A Zoho ManageEngine vulnerability has been added to the Cybersecurity and Infrastructure Security Agency’s (CISA) known exploited vulnerabilities catalog last week. This remote code execution (RCE) vulnerability affects Password Manager Pro versions 12100 and below, Access Manager Plus versions 4302 and below, and PAM360 versions 5500 and below. Proof of concept (POC) code for an exploit of this vulnerability and a Metasploit module are available publicly online, so all unpatched versions of ManageEngine software should be upgraded immediately.

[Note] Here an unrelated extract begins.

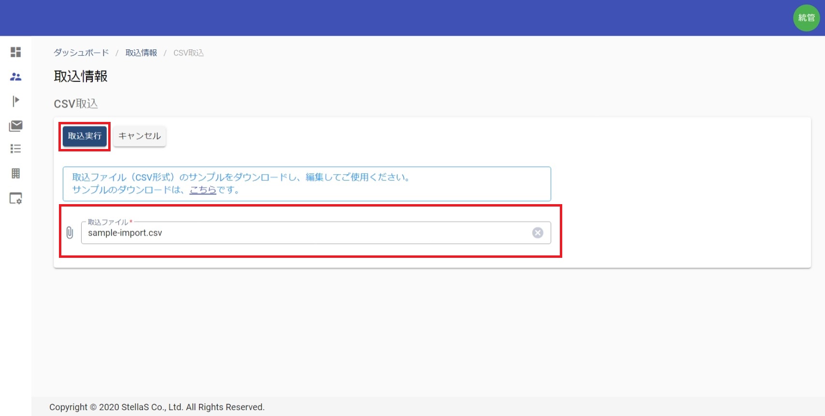Click the paperclip attach file icon
The image size is (825, 416).
(x=70, y=233)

Patches for all affected versions have been released earlier this year. 

The vulnerability tracked as CVE-2022-35405 has been given a critical severity rating, and a CVSS base score of 9.8/10. An exploit of this vulnerability would allow an attacker to execute code remotely without the need for authentication in Password Manager Pro and PAM360 products. For an exploit in Access Manager Plus, the attacker must first be authenticated before RCE can take place. The attack takes advantage of a Java deserialisation flaw, a process in which a modified serialised object is inserted into the code to manipulate the system into recreating this Java object in the memory instead of the unmodified version. Attackers do this by sending an XML-RPC request to /xmlrpc, which results in them gaining the ability to perform RCE as a SYSTEM user. 

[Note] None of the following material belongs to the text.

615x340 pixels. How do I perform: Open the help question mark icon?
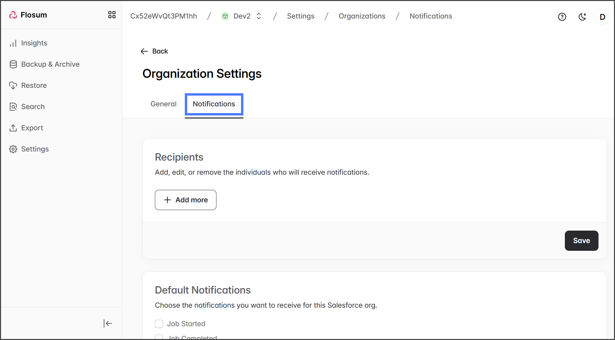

In a product advisory released by ManageEngine, users are advised to upgrade their products to the latest versions to prevent falling victim to this exploit. The new versions of PAM360 and Access Manager Plus no longer contain the vulnerable components, and the fixed Password Manager Pro has had the vulnerable parser removed. If you believe that your device has been compromised, the machine should be immediately disconnected and isolated. A zip file then needs to be created that contains all the application logs, which can be sent to ManageEngine’s product support team to report the issue.